[[ INFORMATION GIVEN open ]]
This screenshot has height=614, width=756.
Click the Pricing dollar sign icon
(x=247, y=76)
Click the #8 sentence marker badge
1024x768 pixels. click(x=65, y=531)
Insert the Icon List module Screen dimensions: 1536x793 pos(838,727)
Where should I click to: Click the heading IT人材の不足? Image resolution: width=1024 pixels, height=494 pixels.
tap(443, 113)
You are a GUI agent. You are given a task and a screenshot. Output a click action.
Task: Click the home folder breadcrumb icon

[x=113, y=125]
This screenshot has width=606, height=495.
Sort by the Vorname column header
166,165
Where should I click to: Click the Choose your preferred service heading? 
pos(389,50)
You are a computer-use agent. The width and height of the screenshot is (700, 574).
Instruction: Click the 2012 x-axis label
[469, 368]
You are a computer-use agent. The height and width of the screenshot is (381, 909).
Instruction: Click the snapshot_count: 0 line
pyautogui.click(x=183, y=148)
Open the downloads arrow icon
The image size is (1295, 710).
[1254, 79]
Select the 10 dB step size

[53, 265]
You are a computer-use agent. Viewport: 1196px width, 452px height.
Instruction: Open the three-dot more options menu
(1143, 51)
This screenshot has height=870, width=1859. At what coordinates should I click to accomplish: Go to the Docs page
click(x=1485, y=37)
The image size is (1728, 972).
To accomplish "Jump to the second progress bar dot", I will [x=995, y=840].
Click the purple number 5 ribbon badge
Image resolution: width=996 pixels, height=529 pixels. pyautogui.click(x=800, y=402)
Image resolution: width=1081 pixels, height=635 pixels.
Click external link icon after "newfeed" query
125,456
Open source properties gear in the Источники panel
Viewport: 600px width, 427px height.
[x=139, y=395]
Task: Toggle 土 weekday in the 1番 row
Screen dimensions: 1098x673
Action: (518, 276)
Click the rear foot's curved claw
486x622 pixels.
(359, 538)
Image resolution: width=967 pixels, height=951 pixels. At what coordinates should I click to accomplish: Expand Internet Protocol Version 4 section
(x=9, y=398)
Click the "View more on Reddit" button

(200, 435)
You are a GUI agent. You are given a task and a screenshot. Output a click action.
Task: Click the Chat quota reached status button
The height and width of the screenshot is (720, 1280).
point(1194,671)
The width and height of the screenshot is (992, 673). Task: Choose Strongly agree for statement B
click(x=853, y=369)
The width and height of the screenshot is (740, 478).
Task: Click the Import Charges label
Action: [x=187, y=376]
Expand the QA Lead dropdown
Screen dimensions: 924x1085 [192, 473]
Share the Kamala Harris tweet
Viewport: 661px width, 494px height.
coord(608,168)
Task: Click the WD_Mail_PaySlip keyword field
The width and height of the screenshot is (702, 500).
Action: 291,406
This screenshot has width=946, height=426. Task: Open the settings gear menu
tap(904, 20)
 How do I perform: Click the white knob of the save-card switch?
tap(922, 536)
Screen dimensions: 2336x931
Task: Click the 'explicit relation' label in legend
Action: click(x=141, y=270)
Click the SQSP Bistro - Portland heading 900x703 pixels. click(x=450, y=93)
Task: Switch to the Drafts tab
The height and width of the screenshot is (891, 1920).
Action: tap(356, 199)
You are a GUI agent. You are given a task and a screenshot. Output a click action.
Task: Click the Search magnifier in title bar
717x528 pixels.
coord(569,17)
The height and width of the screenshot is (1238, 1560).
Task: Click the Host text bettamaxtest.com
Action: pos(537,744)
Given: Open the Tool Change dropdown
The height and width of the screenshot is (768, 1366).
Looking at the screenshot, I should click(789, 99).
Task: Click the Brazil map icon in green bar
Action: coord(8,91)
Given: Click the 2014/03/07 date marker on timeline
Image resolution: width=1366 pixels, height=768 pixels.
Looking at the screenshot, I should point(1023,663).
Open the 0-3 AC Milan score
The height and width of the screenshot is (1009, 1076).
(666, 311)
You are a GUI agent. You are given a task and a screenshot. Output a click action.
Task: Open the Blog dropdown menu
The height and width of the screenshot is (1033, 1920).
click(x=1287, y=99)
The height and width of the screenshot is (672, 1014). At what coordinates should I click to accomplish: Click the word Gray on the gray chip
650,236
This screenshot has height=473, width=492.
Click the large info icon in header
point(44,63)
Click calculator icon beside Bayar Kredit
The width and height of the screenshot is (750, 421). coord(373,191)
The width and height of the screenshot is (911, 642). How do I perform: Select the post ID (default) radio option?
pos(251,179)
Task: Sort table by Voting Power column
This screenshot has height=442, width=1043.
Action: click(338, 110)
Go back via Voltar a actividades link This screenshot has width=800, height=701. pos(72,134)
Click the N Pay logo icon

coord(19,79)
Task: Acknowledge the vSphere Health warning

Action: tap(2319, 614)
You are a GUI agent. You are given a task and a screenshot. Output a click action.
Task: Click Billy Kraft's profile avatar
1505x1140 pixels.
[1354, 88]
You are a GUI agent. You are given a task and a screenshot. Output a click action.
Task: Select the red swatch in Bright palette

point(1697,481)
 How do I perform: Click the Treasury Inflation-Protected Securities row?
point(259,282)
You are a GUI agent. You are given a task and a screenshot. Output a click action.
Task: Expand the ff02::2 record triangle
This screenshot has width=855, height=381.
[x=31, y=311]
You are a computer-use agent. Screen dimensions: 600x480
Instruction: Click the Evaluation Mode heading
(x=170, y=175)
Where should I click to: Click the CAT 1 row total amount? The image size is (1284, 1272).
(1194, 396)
[[ INFORMATION GIVEN closed ]]
Scan the material for the string "computer". Copy each line where it appears.

*RESPONSE TO THIS TASK*
You are a computer-use agent. The width and height of the screenshot is (700, 574).
You are a computer-use agent. The height and width of the screenshot is (381, 909).
You are a computer-use agent. Viewport: 1196px width, 452px height.
You are a computer-use agent. Screen dimensions: 600x480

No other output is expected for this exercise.